For every line below, restate it exactly and drop the images.

########

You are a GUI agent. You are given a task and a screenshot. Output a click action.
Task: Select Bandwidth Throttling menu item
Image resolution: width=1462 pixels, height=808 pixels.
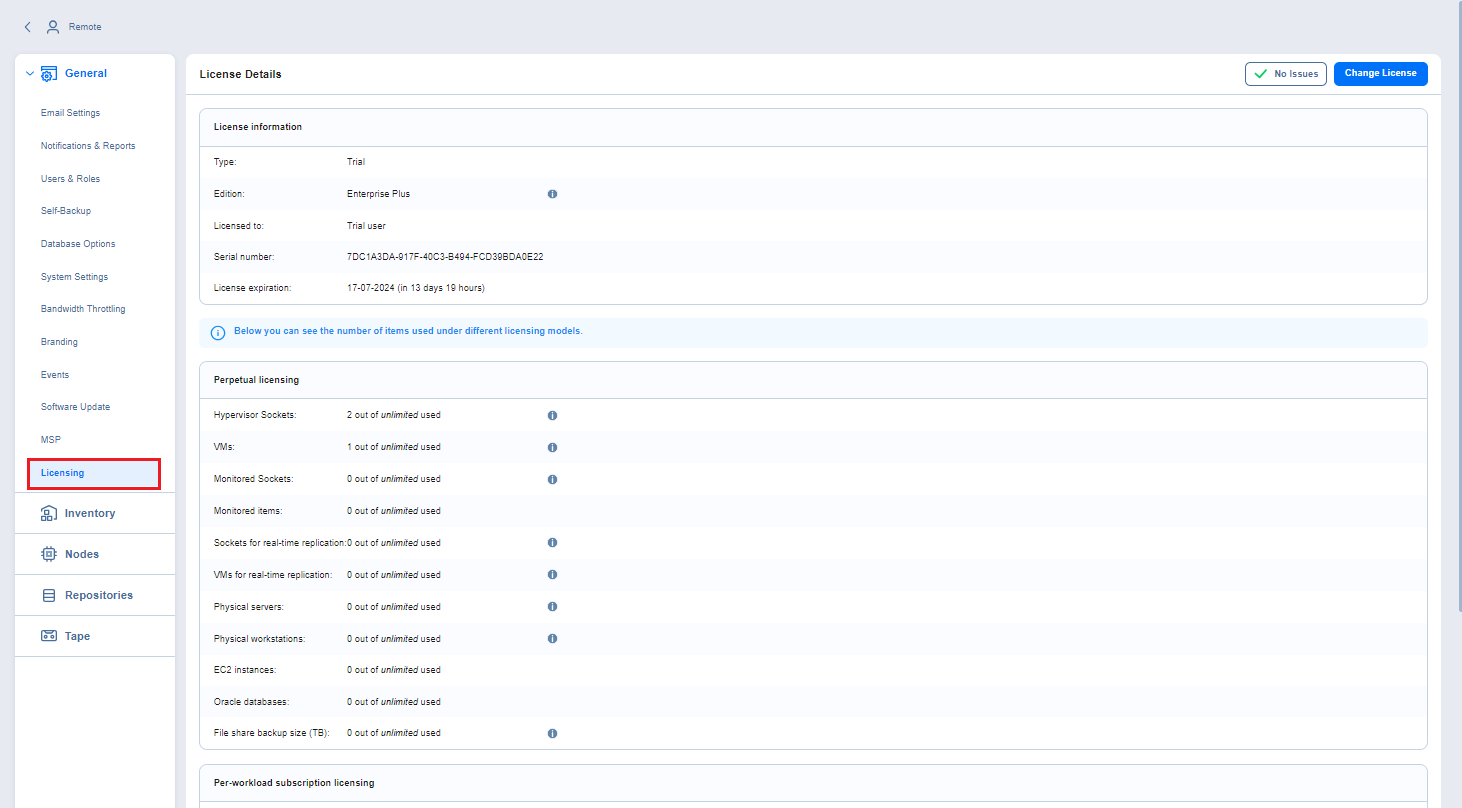tap(83, 309)
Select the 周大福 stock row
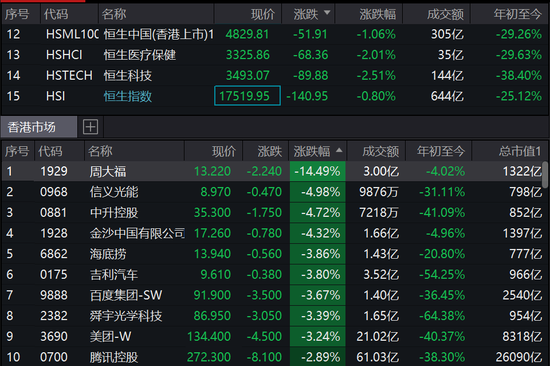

########

#### [Your solution]
You are a GUI agent. You are given a task and a screenshot. Output a click action.
Task: Select Bandwidth Throttling menu item
Image resolution: width=1462 pixels, height=808 pixels.
tap(83, 309)
Select the 周大福 stock row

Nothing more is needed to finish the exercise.